Kerry Hudson alterne donc ces trois récits pour nous dévoiler petit à petit ce que chacun a vécu, pour que l’on comprenne mieux les histoires de chacun, sans jamais tomber dans le larmoyant ou le mélo. Au contraire, même dans les moments un peu difficiles, elle garde toujours une touche de légèreté ou de distance. Si rien de ce qui se passe dans la tête d’Alena ne nous est caché, Dave reste secret même pour le lecteur et il faudra attendre la fin pour mieux le comprendre. Quant au couple, il se construit doucement devant nous, pas à pas, et la distance entre un canapé et une chambre à coucher peut parfois être aussi grande que celle qui sépare Londres de Moscou, comme s’il fallait s’accepter avant d’accepter l’autre. Une histoire d’amour entre deux personnes abîmées par leur vie d’avant, deux personnes oubliées, invisibles, comme à côté de leur propre vie.
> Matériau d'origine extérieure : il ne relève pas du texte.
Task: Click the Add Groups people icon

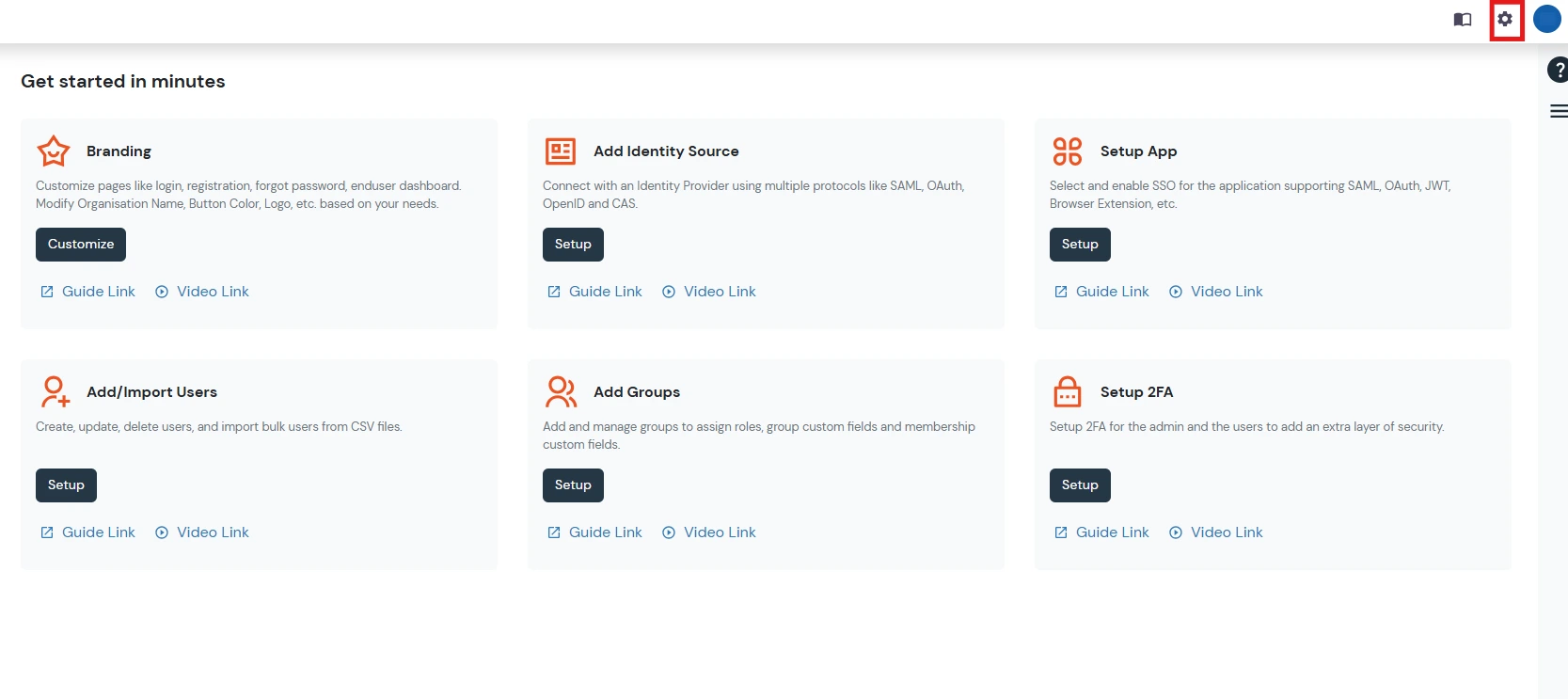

Roman fin, touchant, joliment construit, dressant le portrait de deux personnages extrêmement attachants, l’empathie est instantanée, mêlant le passé et le présent, souffrant malheureusement d’une petite longueur vers la fin. La Couleur de l’eau ne parle pas que d’amour, ce n’est pas un livre sorti chez Arlequin, il évoque également l’alcoolisme, l’immigration, la prostitution, la désillusion. Comment nous rêvons notre vie pour au final finir encore plus bas que là où nous avions commencé, comment par lâcheté, par aveuglement nous abandonnons nos espoirs, pour finir simple spectateur de nos vies.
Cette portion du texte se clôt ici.